In the following step F, the Back-Propagation Network is trained. The training times are set to be 1000 and objective squared error as 0.0001. The training process will stop when the training times is over 1000 or when the squared error reaches 0~0.00001. This step F of Fig. 1 corresponds to the steps S109 to S113 of Fig. 2 in which the training is repeated until the desired squared error is met in step S113. For training the Artificial Neural Network, the known Levenberg-Marquardt algorithm is selected. Fig.3 is a diagram illustrating the difference in constringency speed of the method according to the embodiment of the invention and a Back-Propagation network. This Fig. 3 is plotted wherein the abscissa represents the epochs and the ordinate represents the squared error. As can be seen in Fig. 3, the desired goal which is the straight line at a squared error of 0,0001 is already reached after 10 epochs with the present embodiment (continuous line) in which the Generic Algorithm is utilized for pre-calculating the weights and threshold values for the Back-Propagation Network, whereas it takes 28 epochs when only the Back-Propagation Network without the Generic Algorithm is used (dotted line). The constringency diagram of Fig.3 clearly shows that the method according the present embodiment has an efficiently enhanced constringency speed.

Fig. 4 shows a diagram in which the output data of the trained Artificial Neural Network (the network derived after executing step F) and the sample data derived in step A are compared. As can be seen, the two curves are almost matching. Referring back to Fig. 1 , in step G, the Artificial Neural Network is verified.

For this purpose, new sample data are derived by conducting experiments as described in step A. The newly derived sample data cover all the possible sample cases in order to verify the performance of the ANN completely. In total, 14 groups of sample data are determined and their outputs will be predicted with the trained Artificial Neural Network present after conducting step F. Step F of Fig. 1 corresponds to step S114 of Fig. 2. Fig. 5 illustrates the comparison of the newly derived sample data and the output data, namely the bending angle, predicted by the trained Artificial Neural Network. It can be seen that the curves are almost the same. This proves that the relationship or dependency between input values (the manufacturing parameters like laser output power, scanning speed, spot diameter and sheet thickness) and the output value (the bending angle) is calculated correctly. The method according to the present embodiment can predict the output nearly exactly and the stability and feasibility of the method is proven.

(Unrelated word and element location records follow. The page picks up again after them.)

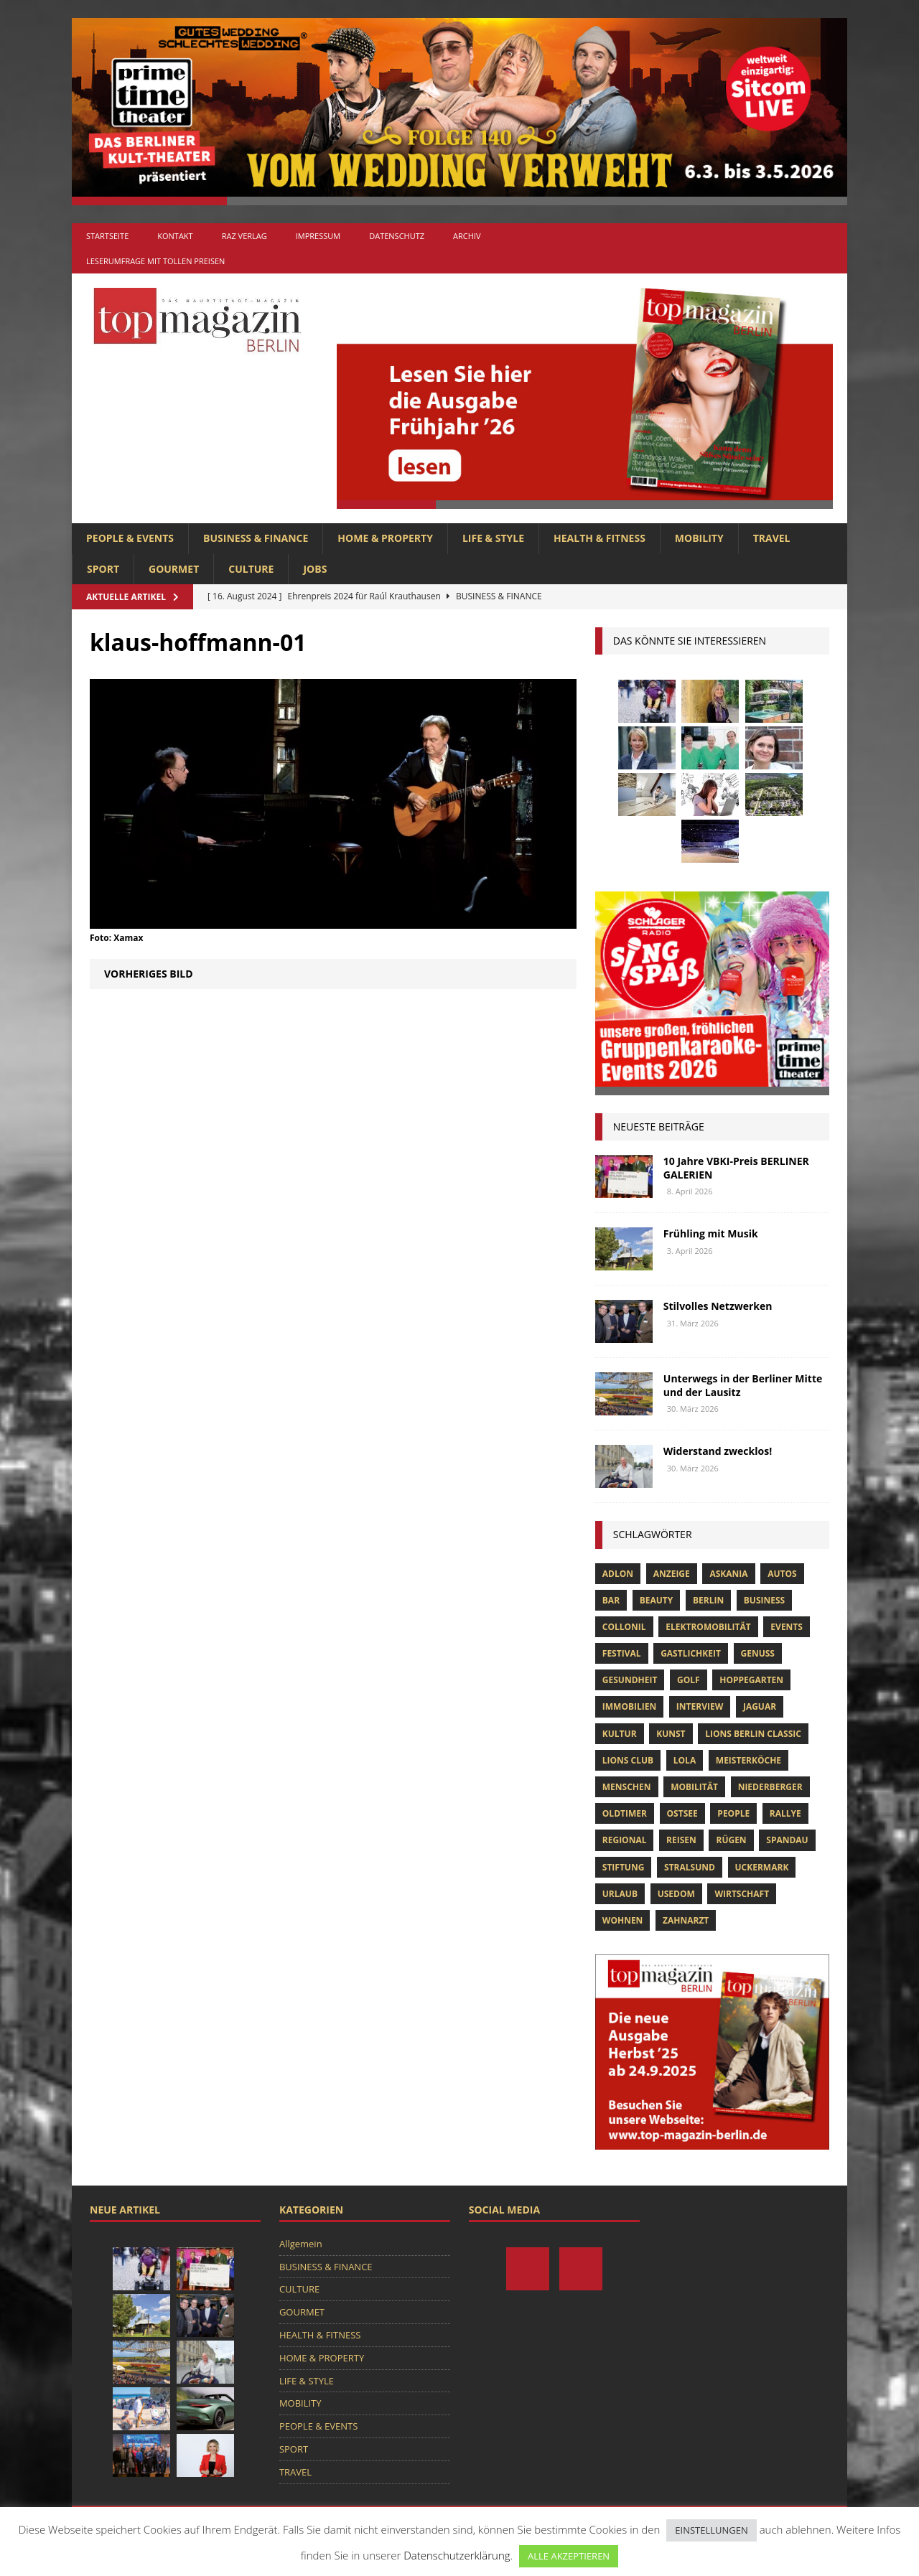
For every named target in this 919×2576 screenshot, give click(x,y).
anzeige (671, 1574)
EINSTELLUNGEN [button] (711, 2530)
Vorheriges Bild (148, 973)
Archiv (466, 235)
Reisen (681, 1840)
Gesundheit (630, 1680)
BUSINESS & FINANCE (255, 538)
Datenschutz (396, 235)
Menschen (626, 1787)
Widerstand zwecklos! (717, 1451)
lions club (627, 1760)
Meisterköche (748, 1760)
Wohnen (622, 1920)
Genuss (758, 1653)
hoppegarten (751, 1680)
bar (611, 1600)
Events (786, 1627)
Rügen (731, 1840)
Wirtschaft (741, 1894)
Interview (699, 1706)
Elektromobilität (708, 1627)
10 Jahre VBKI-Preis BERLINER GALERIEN (736, 1167)
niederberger (770, 1787)
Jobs (315, 569)
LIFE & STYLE (493, 538)
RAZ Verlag (244, 235)
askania (728, 1574)
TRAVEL (771, 538)
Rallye (785, 1813)
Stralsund (689, 1867)
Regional (624, 1840)
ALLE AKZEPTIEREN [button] (569, 2555)
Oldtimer (624, 1813)
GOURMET (174, 569)
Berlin (708, 1600)
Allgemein (300, 2243)
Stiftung (623, 1867)
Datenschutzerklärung (456, 2555)
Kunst (670, 1734)
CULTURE (251, 569)
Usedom (676, 1894)
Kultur (619, 1734)
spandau (787, 1840)
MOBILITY (699, 538)
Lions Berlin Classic (753, 1734)
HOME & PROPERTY (385, 538)
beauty (656, 1600)
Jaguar (759, 1706)
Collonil (624, 1627)
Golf (688, 1680)
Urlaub (620, 1894)
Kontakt (174, 235)
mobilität (694, 1787)
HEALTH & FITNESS (599, 538)
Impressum (318, 235)
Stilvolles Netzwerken (718, 1306)
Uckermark (762, 1867)
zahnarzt (686, 1920)
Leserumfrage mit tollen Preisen (155, 261)
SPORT (103, 569)
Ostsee (682, 1813)
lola (684, 1760)
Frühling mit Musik (710, 1233)
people (733, 1813)
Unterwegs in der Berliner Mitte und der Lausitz (742, 1385)
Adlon (617, 1574)
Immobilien (629, 1706)
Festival (621, 1653)
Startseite (107, 235)
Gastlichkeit (691, 1653)
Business (764, 1600)
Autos (782, 1574)
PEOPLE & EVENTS (130, 538)
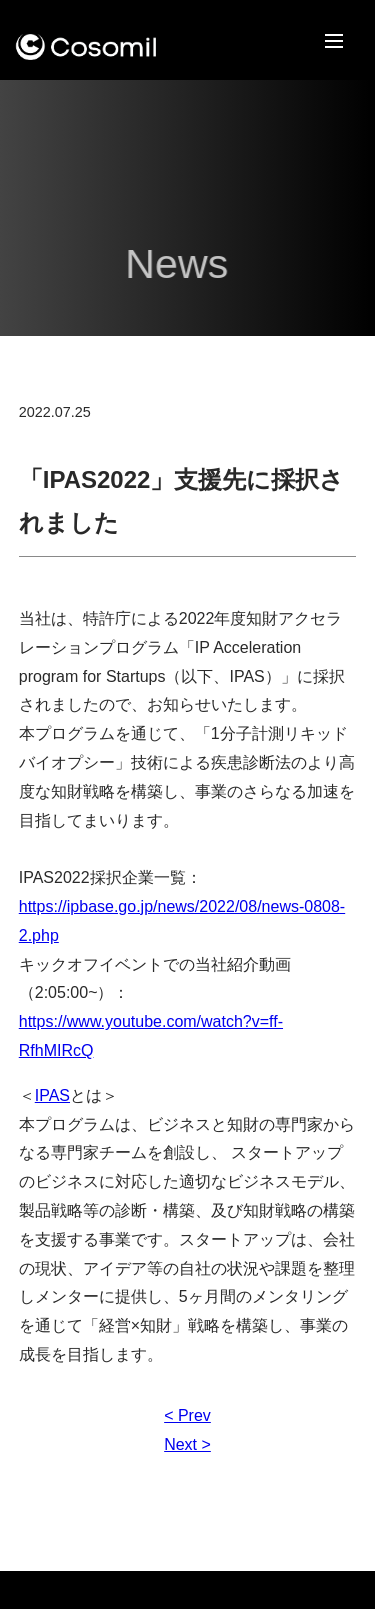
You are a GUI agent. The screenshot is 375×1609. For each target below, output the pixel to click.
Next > (187, 1444)
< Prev (187, 1415)
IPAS (52, 1095)
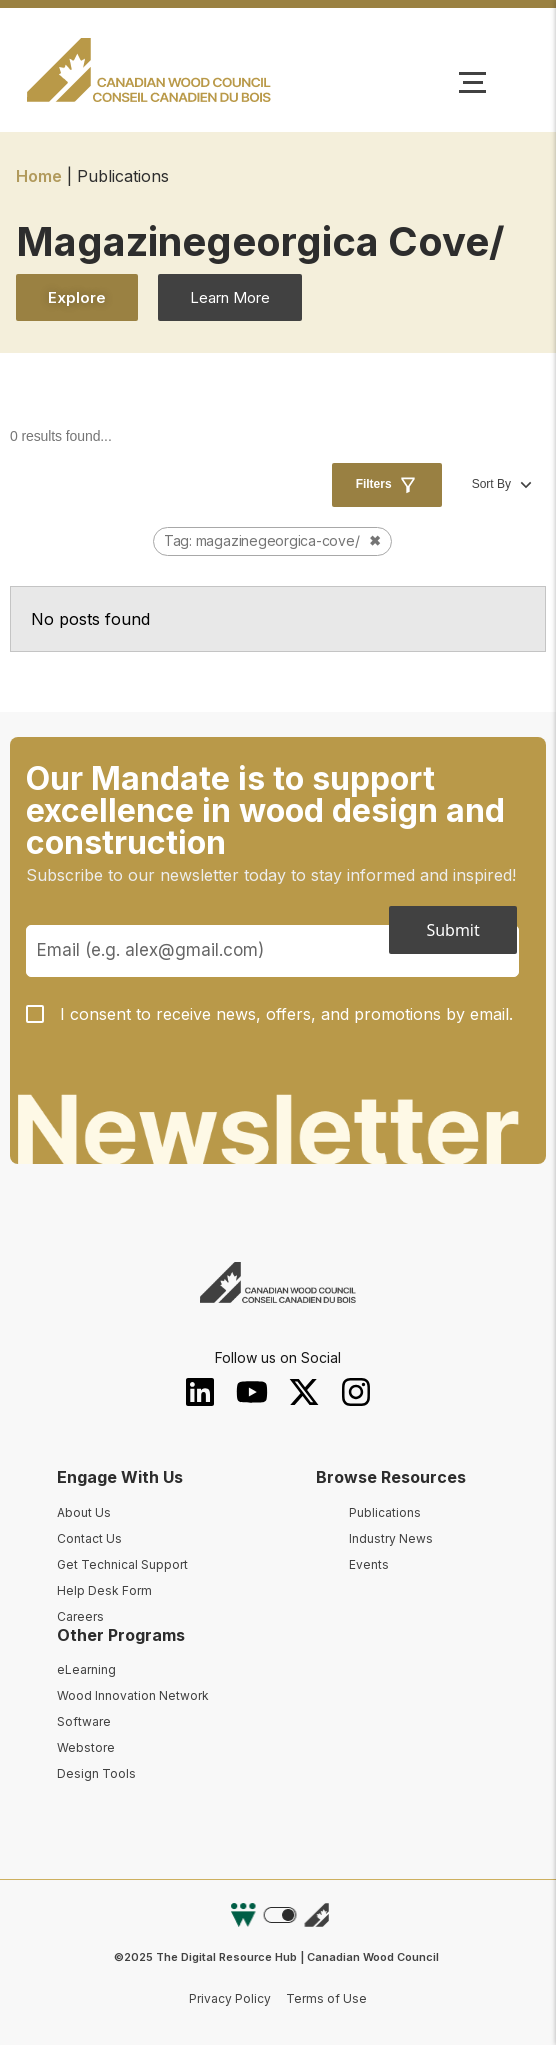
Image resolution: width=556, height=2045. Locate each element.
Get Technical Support (122, 1564)
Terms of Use (326, 1998)
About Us (84, 1512)
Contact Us (89, 1538)
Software (84, 1721)
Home (39, 176)
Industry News (391, 1538)
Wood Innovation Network (133, 1695)
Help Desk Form (104, 1590)
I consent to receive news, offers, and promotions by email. (286, 1014)
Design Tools (96, 1773)
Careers (80, 1616)
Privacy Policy (230, 1998)
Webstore (86, 1747)
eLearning (86, 1669)
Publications (385, 1512)
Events (369, 1564)
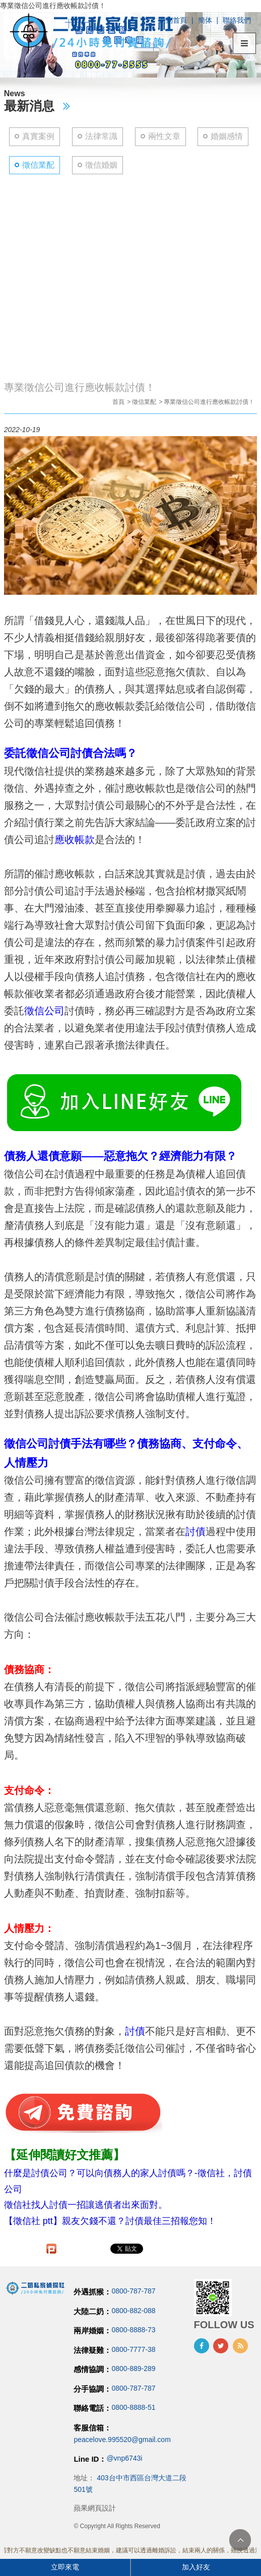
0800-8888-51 (133, 2408)
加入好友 (196, 2567)
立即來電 (65, 2567)
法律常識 (101, 136)
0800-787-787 (133, 2291)
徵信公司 (44, 1010)
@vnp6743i (124, 2458)
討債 (195, 1531)
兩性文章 (164, 136)
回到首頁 (173, 20)
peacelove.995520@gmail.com (122, 2439)
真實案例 (38, 136)
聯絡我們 (237, 20)
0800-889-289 (133, 2369)
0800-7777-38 (133, 2349)
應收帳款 (74, 839)
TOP (240, 2540)
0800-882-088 (133, 2311)
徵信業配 (38, 165)
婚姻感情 (227, 136)
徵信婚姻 (101, 165)
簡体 (205, 20)
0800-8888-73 (133, 2330)
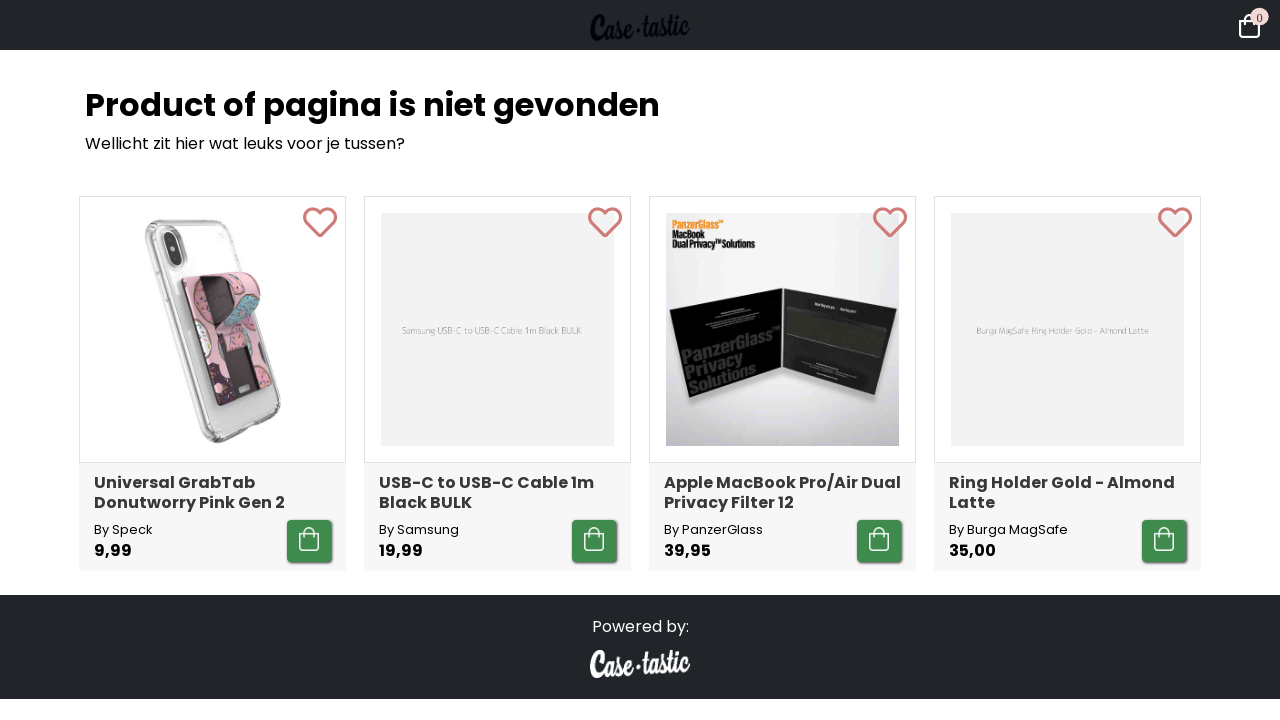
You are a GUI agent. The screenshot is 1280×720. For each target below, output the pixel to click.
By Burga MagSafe (1008, 529)
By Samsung (419, 529)
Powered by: (640, 626)
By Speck (123, 529)
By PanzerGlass (713, 529)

Finally, in step H, an optimization program is written by combining the programming environments of MATLAB® and Visual C++ (VC++). First, the above described method is implemented as codes in MATLAB®. Then, the command comtool is used to open a comtool dialog (function in MATLAB®). The codes are added to a project, then the codes are compiled and executed and their corresponding C++ source files and C++ header files are created. Second, a MFC project is created in VC++, and the C++ source and header files are added to the project created in the first step. Then a friendly and convenient man-machine conversation interface is designed and developed as the one shown in Fig.6. With this interface the laser bending process qan be simulated and the bending results can be predicted as depicted in step S115 of Fig. 2.

In the network training part of the interface, the hidden layer and the objective error can be input via respective buttons. Also, the sample data (including the input part and output part) can be input by pushing respective buttons. Then the Artificial Neural Network is trained and saved by pushing respective other buttons. There is also a button for starting the parameter prediction. When inputting the laser output power, scanning speed, spot diameter and sheet thickness, the interface calculates the bending angle which can be read directly.

Above, only one embodiment is described in detail and it is not intended to restrict the invention to this embodiment.